Dr Chan said the current study was the largest so far to look at the use of hypothermia among patients having in-hospital cardiac arrest, and it had the most rigorous methods.

"Two other studies have looked at hypothermia for in-hospital cardiac arrest. One found no effect, but that study did not control for the site at which care was given — they included hospitals without hypothermia capability.

"Another study, which suggested a benefit, only involved 42 in-hospital cardiac arrest patients, and although the study did use propensity score matching, it mainly included out-of-hospital patients, so the propensity scores were based on factors that were not really appropriate for in-hospital cardiac arrest patients.

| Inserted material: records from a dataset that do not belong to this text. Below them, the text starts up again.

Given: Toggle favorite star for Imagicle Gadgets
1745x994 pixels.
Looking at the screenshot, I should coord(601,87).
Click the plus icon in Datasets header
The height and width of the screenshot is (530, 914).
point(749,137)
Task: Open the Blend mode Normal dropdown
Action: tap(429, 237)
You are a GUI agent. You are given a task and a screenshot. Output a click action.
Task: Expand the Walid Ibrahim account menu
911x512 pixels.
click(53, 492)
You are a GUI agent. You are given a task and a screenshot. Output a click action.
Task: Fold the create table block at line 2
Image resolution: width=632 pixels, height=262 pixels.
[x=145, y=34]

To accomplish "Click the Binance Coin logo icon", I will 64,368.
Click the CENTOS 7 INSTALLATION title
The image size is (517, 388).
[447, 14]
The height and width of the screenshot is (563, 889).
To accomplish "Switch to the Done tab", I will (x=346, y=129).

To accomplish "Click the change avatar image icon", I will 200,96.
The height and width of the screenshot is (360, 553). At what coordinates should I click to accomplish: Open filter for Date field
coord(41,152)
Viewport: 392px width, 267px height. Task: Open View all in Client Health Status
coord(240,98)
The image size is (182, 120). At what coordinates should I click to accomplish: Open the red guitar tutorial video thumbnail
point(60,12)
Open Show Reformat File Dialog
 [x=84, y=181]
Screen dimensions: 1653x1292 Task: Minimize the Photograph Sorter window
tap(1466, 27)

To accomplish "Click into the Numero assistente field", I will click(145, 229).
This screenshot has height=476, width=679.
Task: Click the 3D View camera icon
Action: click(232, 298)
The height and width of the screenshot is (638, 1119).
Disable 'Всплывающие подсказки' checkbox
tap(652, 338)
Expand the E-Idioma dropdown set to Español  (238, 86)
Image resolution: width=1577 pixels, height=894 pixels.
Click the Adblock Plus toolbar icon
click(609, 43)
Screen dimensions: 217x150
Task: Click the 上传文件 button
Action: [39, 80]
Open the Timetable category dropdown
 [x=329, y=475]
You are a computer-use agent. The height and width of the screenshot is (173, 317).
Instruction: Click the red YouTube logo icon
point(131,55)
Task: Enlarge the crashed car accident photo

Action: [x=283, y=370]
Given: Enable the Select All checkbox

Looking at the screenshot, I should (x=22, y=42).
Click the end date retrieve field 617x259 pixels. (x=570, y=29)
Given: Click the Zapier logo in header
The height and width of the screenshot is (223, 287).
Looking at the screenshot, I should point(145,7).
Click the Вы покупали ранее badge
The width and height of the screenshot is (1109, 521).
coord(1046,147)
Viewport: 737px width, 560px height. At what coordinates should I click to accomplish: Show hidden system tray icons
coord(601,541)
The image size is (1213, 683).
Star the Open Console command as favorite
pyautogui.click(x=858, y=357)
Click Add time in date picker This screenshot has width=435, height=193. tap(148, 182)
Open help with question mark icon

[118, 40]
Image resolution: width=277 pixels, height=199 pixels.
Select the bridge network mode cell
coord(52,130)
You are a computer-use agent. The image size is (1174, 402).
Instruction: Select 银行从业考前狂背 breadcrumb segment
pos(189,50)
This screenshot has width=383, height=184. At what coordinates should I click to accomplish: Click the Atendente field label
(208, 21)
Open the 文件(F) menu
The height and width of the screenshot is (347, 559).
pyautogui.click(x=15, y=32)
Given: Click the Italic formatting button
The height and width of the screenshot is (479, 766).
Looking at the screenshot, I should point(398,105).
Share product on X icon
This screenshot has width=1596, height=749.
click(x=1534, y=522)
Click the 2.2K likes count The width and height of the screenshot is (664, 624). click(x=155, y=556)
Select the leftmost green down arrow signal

"I would say our trial gives the best evidence so far on hypothermia for in-hospital cardiac arrest, and it suggests the procedure is not beneficial and could be harmful. But out trial still had an observational design. We need a randomized controlled trial to really know for sure."

"Excellent" Research

Commenting for Medscape Medical News, Sarah M. Perman, MD, University of Colorado School of Medicine, Aurora, who has also conducted research in this field, described the current study as "excellent."

"Given the findings in this paper — a pragmatic trial to address the many questions that still persist regarding the utility of therapeutic hypothermia (33℃C) or even targeted temperature management (36℃C) in this cohort might just be warranted," she added.

Dr Perman pointed out that because the cohort studied represented only 6% of the registry population, with such a small proportion unmeasured bias is likely. 

"Without coma as a variable in the GWTG-R, it is difficult to know the level of neurologic impairment patients had after return of spontaneous circulation, and the authors do state that little is known about the quality of postarrest care that was provided to patients who received therapeutic hypothermia," she said. 

"Nonetheless, the study does show potential poor outcomes for those treated with hypothermia in this in-hospital cardiac arrest cohort.  Just as the authors suggest, it is challenging to translate findings from the out-of-hospital cardiac arrest arena to in-hospital cardiac arrest."

The GWTG-R registry is sponsored by the American Heart Association. Dr Chan reported serving as a consultant for the American Heart Association, Optum Rx, and Johnson & Johnson.